God's Been Good to Me

Mary, Martha & Lazarus of Bethany

I begin writing here from a very "good place". Anyone who knows me well is aware that last summer was, for lack of a better expression, a shit show, bookended by the diagnosis and subsequent death of my friend and bandmate Henry from Leukemia, and punctuated in the middle by eye surgery which left me unable to drive, lift weights or read for the better part of a month. Thanks to the generosity of some close friends I was able to get out here and there but for the most part it was an isolating, unhappy time.

Thus there was nowhere to go but up, and -- being a summer person by nature -- I vowed that this year I would make up for it. Unlike George Costanza, I have thus far not been disappointed. In fact, looking back at what's happened so far, I feel as if someone up there has been stacking my deck in my favor.

Case in point, I found out a few months ago that a band I have loved for years, Chamberlain, had signed on to tour with The Gaslight Anthem this summer. Since they live in Indiana, aren't on a major label and broke up in 1998, I had pretty much assumed I would never see them live. Yesterday, I did, and it couldn't have been better. We got great seats, the weather cooperated, and they started out with one of my two favorite songs of theirs, "Try for Thunder" that had helped keep my spirits up when all the aforementioned stuff was going down last year. Also, I found out while writing this that they released a single "Raise it High" which hopefully means they're planning on doing more work together.

None of this should eclipse the fact that they were opening for Gaslight, the main reason most of the audience was there. I have to say that the audience, which was pretty young, was extremely receptive to both Chamberlain and the opening-opener, Tim Barry. Hailing from Richmond, VA and also the once-and-future(?) frontman of a punk band Avail, Barry is unapologetically rough-hewn and commented that he rarely performs anywhere "as nice as this". At one point he got off the stage with his acoustic and climbed partway up the amphitheater where he performed a song unamplified. Just about everybody quieted down so he could be heard, interrupting him only by clapping along at the chorus. He sheepishly thanked everyone for indulging him, calling his stunt "selfish" when in fact the audience seemed to love it.

I won't go on about Gaslight Anthem, both because I'm sure there will be tons of reviews of their show and I don't know their music that well, but they were pretty energetic and connected well with the crowd, who knew every word of every song. If only their teachers could get them to study so hard! Now I want to go see them again at the Stone Pony next week, especially since (Gaslight lead singer) Brian Fallon is a huge
Springsteen fan. The Boss appeared at the Pony last Friday night to play a few songs with buddy Alejandro Escovedo, on whose album he appears, so you never know.

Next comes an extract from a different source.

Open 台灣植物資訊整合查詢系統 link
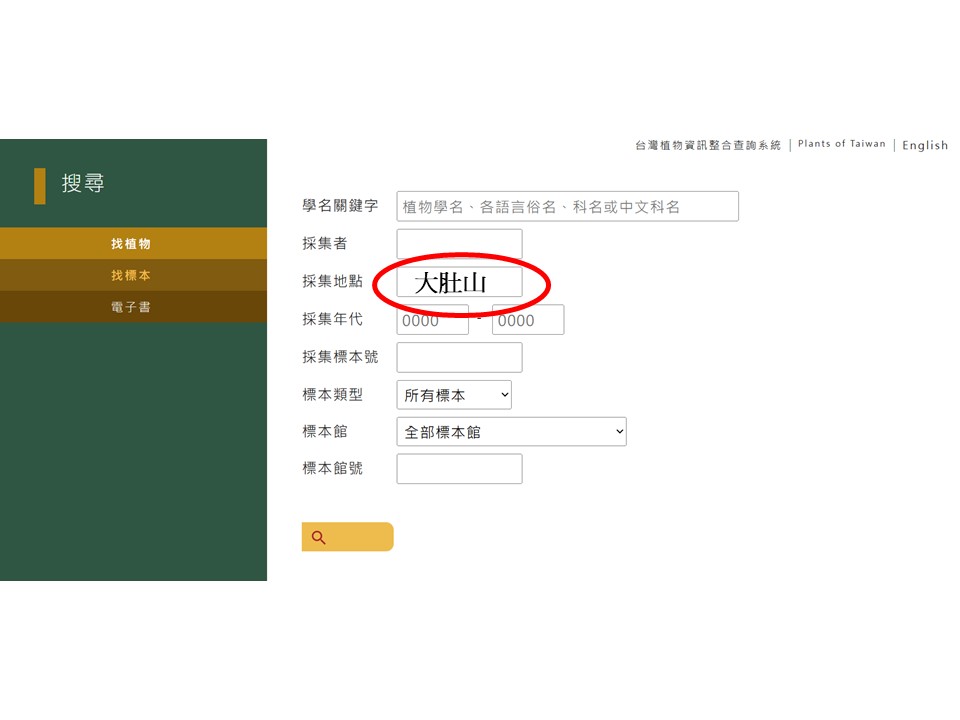 [707, 145]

Anyway, I'm going to bed feeling very blessed.

"Try for Thunder"

By Chamberlain (written by David Moore & Alex Rubenstein) from the CDs The Moon, My Saddle and Five Year Diary

I haven't smiled in a long time but I've learned how to look impressed,

learned to lose the dreams I had when I was at my best.
When I was a boy on the back lawn, faith, like a gun,
I'd find and be it loaded or not I'd keep it at my side.

This voice inside keeps saying: "congratulations on what you've done,
on all you are and all that you won't become."
But even when it's hard I guess I'm never where I don't belong
and I'll get there by knowning I'd get there all along.

This life to me it's like a try for thunder.
This sky that I'm under it's the best sky for me.

I've learned less from daylight than from night threatening to leave.
All along my voice goes after what my hands cannot reach.
I ran through the fog without you, through the low hard language of rain,
afraid that if I caught what I came for I'd never want it again.

This life to me it's like a try for thunder.
This sky that I'm under it says God's been good to me.

One night in the rain you set me straight.
You said I have everything I need, and for every slow day in the sun there's two storms in between.
Where I am is where you'll find me at the edge of many things,
hands outstretched, doing circles in the rain, grinning like a thief.

This life to me it's like a try for thunder
this sky that I'm under it says God's been good to me.